AT : PrimeWater aims to deliver improved and efficient algorithms that will exploit the hyperspectral capabilities of new space-born optical sensors for reliable monitoring and assessment of aquatic ecosystem. Early findings of hyperspectral missions (e.g. PRISMA by ASI, DESIS by DLR/ISS) will be used, exploiting the possibilities of delivering enhanced monitoring products of inland waters quality. Beyond this, research results are expected to contribute to the upcoming hyperspectral missions planned by ESA and NASA. PrimeWater has also a strong cross cutting scientific outreach that goes beyond the Remote Sensing domain, aspiring to add considerable value in the EO products, through advanced Environmental Modeling, Data Assimilation and Machine Learning techniques. Furthermore, PrimeWater will operationalize advanced forecasting solutions for water quantity and quality characteristics across multiple time-horizons, from short-term (7-10 days) to seasonal time frames (3-7 months), based on process-based and data driven hydrological and water quality models. A detailed dissemination and communication strategy has also been developed to encourage the uptake of project outputs within EU and beyond.

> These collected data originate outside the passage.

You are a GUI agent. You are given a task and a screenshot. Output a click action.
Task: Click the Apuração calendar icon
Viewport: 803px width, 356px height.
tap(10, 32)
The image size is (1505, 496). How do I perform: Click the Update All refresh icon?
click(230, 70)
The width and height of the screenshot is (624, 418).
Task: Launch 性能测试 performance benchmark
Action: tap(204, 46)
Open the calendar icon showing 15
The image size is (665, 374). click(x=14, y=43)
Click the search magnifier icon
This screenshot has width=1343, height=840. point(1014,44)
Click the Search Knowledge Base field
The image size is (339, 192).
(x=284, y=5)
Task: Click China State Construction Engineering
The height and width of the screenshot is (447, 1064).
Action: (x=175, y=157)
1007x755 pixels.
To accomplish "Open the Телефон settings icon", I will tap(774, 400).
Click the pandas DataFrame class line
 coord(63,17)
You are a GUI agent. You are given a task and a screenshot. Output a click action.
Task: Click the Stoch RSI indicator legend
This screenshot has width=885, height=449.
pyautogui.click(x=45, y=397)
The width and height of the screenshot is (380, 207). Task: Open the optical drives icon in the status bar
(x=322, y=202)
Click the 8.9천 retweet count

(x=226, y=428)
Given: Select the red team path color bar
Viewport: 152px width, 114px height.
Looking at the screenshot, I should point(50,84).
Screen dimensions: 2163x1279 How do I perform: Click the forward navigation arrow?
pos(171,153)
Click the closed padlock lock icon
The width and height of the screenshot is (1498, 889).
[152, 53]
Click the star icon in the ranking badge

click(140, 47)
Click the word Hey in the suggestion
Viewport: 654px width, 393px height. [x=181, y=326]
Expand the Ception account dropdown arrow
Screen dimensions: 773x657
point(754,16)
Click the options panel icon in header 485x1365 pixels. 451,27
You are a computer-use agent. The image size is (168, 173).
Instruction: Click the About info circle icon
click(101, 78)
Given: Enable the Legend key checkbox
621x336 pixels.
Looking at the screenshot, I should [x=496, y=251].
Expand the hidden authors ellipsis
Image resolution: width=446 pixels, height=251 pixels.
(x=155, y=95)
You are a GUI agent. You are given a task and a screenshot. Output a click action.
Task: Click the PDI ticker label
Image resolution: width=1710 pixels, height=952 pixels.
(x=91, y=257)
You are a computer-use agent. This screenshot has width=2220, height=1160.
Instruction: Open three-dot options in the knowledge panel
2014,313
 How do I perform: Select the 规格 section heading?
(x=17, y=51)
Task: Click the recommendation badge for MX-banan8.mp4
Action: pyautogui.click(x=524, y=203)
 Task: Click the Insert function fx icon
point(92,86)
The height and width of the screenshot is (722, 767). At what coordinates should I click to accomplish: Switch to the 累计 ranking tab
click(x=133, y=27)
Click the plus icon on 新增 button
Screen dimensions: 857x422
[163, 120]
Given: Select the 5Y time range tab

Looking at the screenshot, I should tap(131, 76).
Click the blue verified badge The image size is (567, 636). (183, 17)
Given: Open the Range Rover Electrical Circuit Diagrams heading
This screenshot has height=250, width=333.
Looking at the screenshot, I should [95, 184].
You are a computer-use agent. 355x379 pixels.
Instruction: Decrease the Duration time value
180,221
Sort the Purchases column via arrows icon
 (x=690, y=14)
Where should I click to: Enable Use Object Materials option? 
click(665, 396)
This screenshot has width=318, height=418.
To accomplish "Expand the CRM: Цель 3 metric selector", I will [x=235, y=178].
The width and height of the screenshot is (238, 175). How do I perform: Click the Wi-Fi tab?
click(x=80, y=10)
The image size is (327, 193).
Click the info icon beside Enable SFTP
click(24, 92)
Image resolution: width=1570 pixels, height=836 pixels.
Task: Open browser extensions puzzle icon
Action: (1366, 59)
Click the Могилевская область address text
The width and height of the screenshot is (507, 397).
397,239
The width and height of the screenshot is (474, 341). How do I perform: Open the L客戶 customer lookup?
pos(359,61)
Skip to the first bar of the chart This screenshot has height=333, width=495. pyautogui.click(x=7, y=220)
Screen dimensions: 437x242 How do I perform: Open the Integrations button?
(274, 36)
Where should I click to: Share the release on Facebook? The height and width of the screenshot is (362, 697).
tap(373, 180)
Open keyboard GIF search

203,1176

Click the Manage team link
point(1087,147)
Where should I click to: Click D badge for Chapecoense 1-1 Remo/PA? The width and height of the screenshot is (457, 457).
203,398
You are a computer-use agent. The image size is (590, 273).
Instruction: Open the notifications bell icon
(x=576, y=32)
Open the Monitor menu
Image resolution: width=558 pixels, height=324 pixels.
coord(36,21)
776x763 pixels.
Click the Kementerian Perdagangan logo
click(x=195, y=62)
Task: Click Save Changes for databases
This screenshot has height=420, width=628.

IWA: What makes PrimeWater unique or different than other projects?
AT : PrimeWater lies on the frontiers of the Remote Sensing research, bringing together international research groups across Europe, Australia and United States in a coordinated research context. What makes PrimeWater unique is the close connection our group establishes with the scientific community as well as with stakeholders from various societal and economic domains that water is crosscutting, bringing new knowledge closer to end users. For example, we have setup a Virtual Lab environment that will allow sharing of datasets, experimental protocols and methods in each scientific experiment, promoting collaborating research and enhancing the transparency and reproducibility of scientific results. We have established an international Multi User Panel to actively engage in the co-design, co-creation and co-evaluation process of intelligent EO-enabled water services. Additionally, we intend to investigate and better understand the social and institutional determinants for innovation adoption in the water industry through behavioral analysis methods to enable stronger uptake of innovation. We are developing an operational web-based platform to facilitate interoperability among EO and modeled services offering continuous monitoring of critical environmental parameters and producing forecasted water quality characteristics in reservoirs and lakes, to demonstrate the unique possibilities intelligent services can offer and establish confidence to potential users. Finally, we are looking beyond the lifetime of the project and we are designing a Community of Practice (CoP) that will bring together end-users, scientists and knowledge purveyors to ensure the continuous streamlining of science and innovation to the water sector. We are hopping our initiative to stimulate wide interest to follow or join our work from the collaborative scientific experiments to the consultation and dissemination events that we are planning, establishing an active community around PrimeWater.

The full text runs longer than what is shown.